## START EXCERPTED TEXT
Financial embarrassments, second only, in their disastrous consequences, to those which preceded the adoption of the Constitution, arose towards the close of the last war with Great Britain, and it is matter of history that those embarrassments were too great and pervading to be overcome by the use of treasury notes or any other paper emissions without a specie basis. Expedients of various kinds were suggested, but it never occurred either to the executive or to Congress that a remedy could be found by making treasury notes, as then authorized, a legal tender, and the result was that the second bank of the United States was incorporated.—(3 Ibid., 266.)

Paper currency, it may be said, was authorized by that act, which is undoubtedly true; and it is also true that the bills or notes of the bank were made receivable in all payments to the United States, if the same were at the time payable on demand, but the act provided that the corporation should not refuse, under a heavy penalty, the payment in gold and silver, of any of its notes, bills, or obligations, nor of any moneys received upon deposit in the bank or in any of its offices of discount and deposit.

Serious attempt is made, strange to say, to fortify the proposition that the acts in question are constitutional, from the fact that Congress, in providing for the use of treasury notes, and in granting the charters to the respective national banks, made the notes and bills receivable in payment of duties and taxes, but the answer to the suggestion is so obvious, that it is hardly necessary to pause to suggest its refutation.—(METROPOLITAN BANK vs. VAN DYCK, 27 N. Y., 42.)

Creditors may exact gold and silver or they may waive the right to require such money, and accept credit currency, or commodities, other than gold and silver, and the United States, as creditors, or in the exercise of their express power to lay and collect taxes, duties, imposts and excises, may, if they see fit, accept the treasury notes or bank bills in such payments as substitutes for the constitutional currency. Further discussion of the proposition is unnecessary, as it is plainly destitute of any merit whatever.-(4 Webster's Works, 271. THORNDIKE vs. UNITED STATES, 2 Mason, 18.)

Resort was also had to treasury notes in the revulsion of 1837, and during the war with Mexico, and also in the great revulsion of 1857,

but the new theory that Congress could make treasury notes a legal tender was not even suggested, either by the President or by any member of Congress.--(5 Statutes at Large, 201. 5 Ibid., 469. 9 Ibid., 118. 11 Ibid., 257.)

Seventy years are included in this review, even if the computation is only carried back to the passage of the act establishing the mint, and it is clear that there is no trace of any act, executive or legislative, within that period, which affords the slightest support to the new constitutional theory that Congress can by law constitute paper emissions a tender in payment of debts. Even WASHINGTON, the father of our country, refused to accept paper money in payment of debts contracted before the war of independence, and the proof is full to the point that HAMILTON, as well as JEFFERSON and MADISON, was opposed to paper emissions by the national authority.-(2 Phillips' Paper Currency, 135. 6 Sparks' Washington Letters, 321.)
## END EXCERPTED TEXT
In the legal tender excerpt, what was incorporated in response to the financial troubles near the close of the last war with Great Britain?
## START DATA EXTRACT
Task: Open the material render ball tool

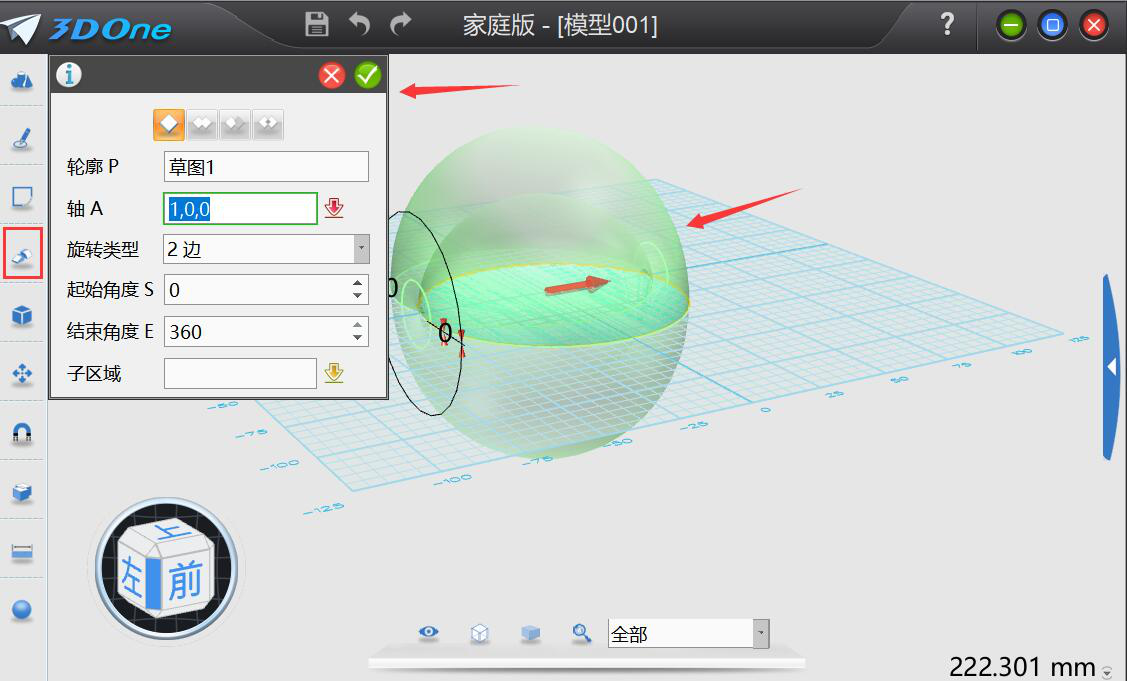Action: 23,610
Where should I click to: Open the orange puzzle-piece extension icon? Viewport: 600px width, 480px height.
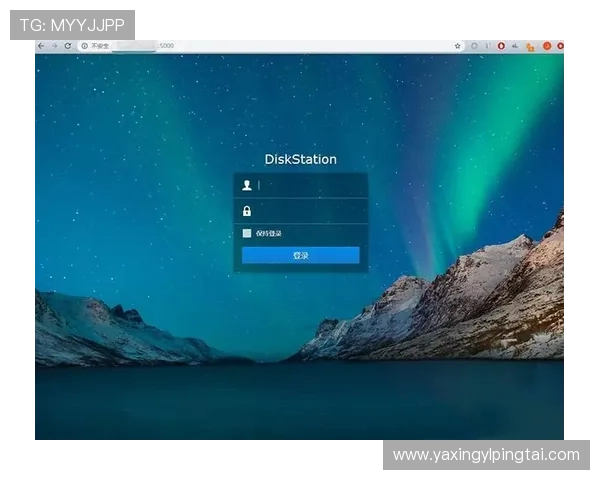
## END DATA EXTRACT
SOLVED PROBLEM: The second bank of the United States.